Reinforcement Learning, an artificial intelligence approach, has the potential to help physicians design sequential treatment strategies to improve patient outcomes. However, it requires significant improvement before clinical application, according to a recent study by researchers at Weill Cornell Hospital and Rockefeller University.
Reinforcement Learning (RL) is a category of machine learning algorithms capable of making a series of decisions over time. Responsible for recent advances in AI, including superhuman performance in chess and Go, the RL can analyze evolving patient conditions, test results and previous responses to treatments to suggest the best next step in personalized care. This approach is particularly promising for decision-making in the management of chronic or psychiatric illnesses.
This research, published in the Proceedings of the Neural Information Processing Systems (NeurIPS) Conference and presented on December 13, presents “Episodes of Care” (EpiCare), the first RL benchmark for the healthcare sector .
Dr. Logan Grosenick
“Benchmarks have led to improvements in many machine learning applications, such as computer vision, natural language processing, and speech recognition. We hope they will now help advance RL in healthcare,” said Dr. Logan Grosenick, assistant professor of psychiatric neuroscience and director of this research.
RL agents refine their actions based on the feedback they receive, gradually learning a policy that improves their decision-making. “However, our results show that although current methods are promising, they are extremely data intensive,” adds Dr. Grosenick.

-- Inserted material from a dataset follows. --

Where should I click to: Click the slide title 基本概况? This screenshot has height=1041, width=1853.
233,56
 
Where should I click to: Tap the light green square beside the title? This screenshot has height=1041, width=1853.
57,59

The researchers first tested the performance of five state-of-the-art online RL models on EpiCare. All five models outperformed a standard of care, but only after being trained on thousands, if not tens of thousands, of simulated treatment episodes. In reality, RL methods would never be directly trained on patients, which led researchers to then evaluate five “off-policy” evaluation (OPE) methods: popular approaches aimed at using historical data ( from clinical trials, for example) to avoid the need to collect data online. Using EpiCare, they found that even the most advanced OPE methods failed to provide accurate performance for health data.
“Our results indicate that current OPE methods cannot be considered reliable for accurately predicting reinforcement learning performance in longitudinal health scenarios,” said Dr. Mason Hargrave, first author and researcher at the University. Rockefeller. This finding highlights the importance of developing more precise benchmarking tools, such as EpiCare, to evaluate existing RL approaches and provide metrics measuring improvement.
“We hope that this work will facilitate more reliable evaluation of reinforcement learning in healthcare environments and help accelerate the development of better training algorithms and protocols suitable for medical applications,” concluded Dr. Grosenick.
Adapting Convolutional Neural Networks to Interpret Graphical Data
In a second publication presented the same day at NeurIPS, Dr. Grosenick shared his research on adapting convolutional neural networks (CNNs), widely used to process images, to make them efficient for data structured in graphs, such as brain, genetic or protein networks. The success of CNNs in image recognition tasks in the early 2010s laid the foundation for deep learning and the modern era of neural network-based AI applications.
“We are often interested in analyzing brain imaging data that looks more like graphs, with vertices and edges, than images. But we realized that there was nothing truly equivalent to CNNs for graph-structured data,” said Dr. Grosenick.
Brain networks are typically represented as graphs where brain regions (represented as vertices) transmit information to other brain regions along “edges” that connect them and represent the strength of communication between them. This is also true for genetic and protein networks, human and animal behavioral data, and the geometry of chemical compounds like drugs. By directly analyzing these graphs, we can more accurately model dependencies and patterns between local and more distant connections.
Isaac Osafo Nkansah, a research associate who was in Grosenick’s lab at the time of the study and first author of the paper, contributed to the development of the Quantized Graph Convolution Networks (QuantNets) framework, which generalizes CNNs to graphs. “We are now using it to model EEG (brain electrical activity) data in patients. We can use a network of 256 sensors distributed across the scalp, taking measurements of neuronal activity — it’s a graph,” explained Dr. Grosenick. “We reduce these large graphs into more interpretable components to better understand how dynamic brain connectivity changes as patients are treated for depression or obsessive-compulsive disorder.”
Researchers envision widespread applications for QuantNets. For example, they also seek to model graph-structured pose data to track behavior in mouse models and in human facial expressions extracted using computer vision.
“While we are still navigating the safety and complexity of applying cutting-edge AI methods to patient care, each advancement, whether a new benchmarking framework or a more precise model , is slowly moving us closer to personalized treatment strategies with the potential to significantly improve patient outcomes,” concluded Dr. Grosenick.